Investigation on Optical and Biological Properties of 2-(4-Dimethylaminophenyl)benzothiazole Based Cycloplatinated Complexes
Lara, Rebeca,Millán, Gonzalo,Moreno, M. Teresa,Lalinde, Elena,Alfaro-Arnedo, Elvira,López, Icíar P.,Larráyoz, Ignacio M.,Pichel, José G.
, p. 15757 - 15772 (2021)
The optical and biological properties of 2-(4-dimethylaminophenyl)benzothiazole cycloplatinated complexes featuring bioactive ligands ([{Pt(Me2N-pbt)(C6F5)}L] [L=Me2N-pbtH 1, p-dpbH (4-(diphenylphosphino)benzoic acid) 2, o-dpbH (2-(diphenylphosphino)benzoic acid) 3), [Pt(Me2N-pbt)(o-dpb)] 4, [{Pt(Me2N-pbt)(C6F5)}2(μ-PRnP)] [PR4P=O(CH2CH2OC(O)C6H4PPh2)2 5, PR12P=O{(CH2CH2O)3C(O)C6H4PPh2}2 6] are presented.
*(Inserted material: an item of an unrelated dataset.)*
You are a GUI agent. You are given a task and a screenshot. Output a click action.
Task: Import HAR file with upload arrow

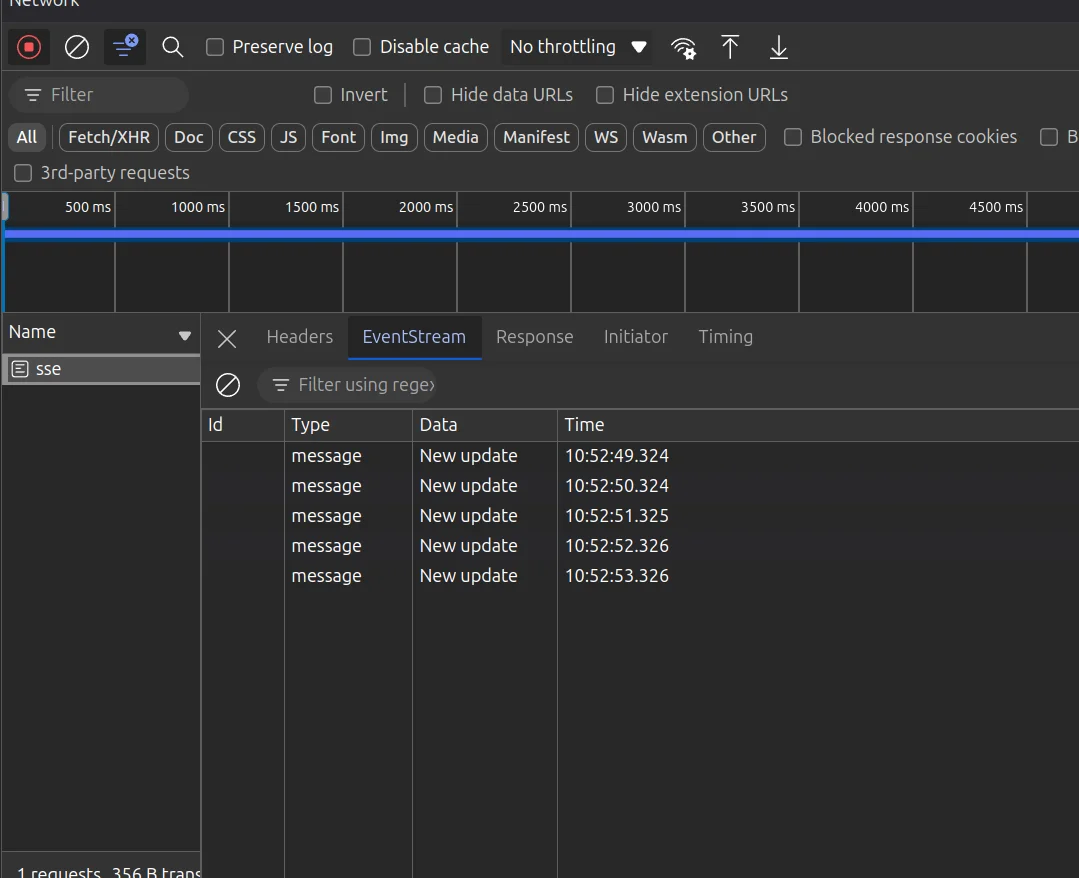[730, 47]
Complexes 1–6 display 1ILCT and metal-perturbed 3ILCT dual emissions. The ratio between both bands is excitation dependent, accomplishing warm-white emissions for 2, 5 and 6. The phosphorescent emission is lost in aerated solutions owing to photoinduced electron transfer to 3O2 and the formation of 1O2, as confirmed in complexes 2 and 4. They also exhibit photoinduced phosphorescence enhancement in non-degassed DMSO due to local oxidation of DMSO by sensitized 1O2, which causes a local degassing. Me2N-pbtH and the complexes specifically accumulate in the Golgi apparatus, although only 2, 3 and 6 were active against A549 and HeLa cancer cell lines, 6 being highly selective in respect to nontumoral cells. The potential photodynamic property of these complexes was demonstrated with complex 4.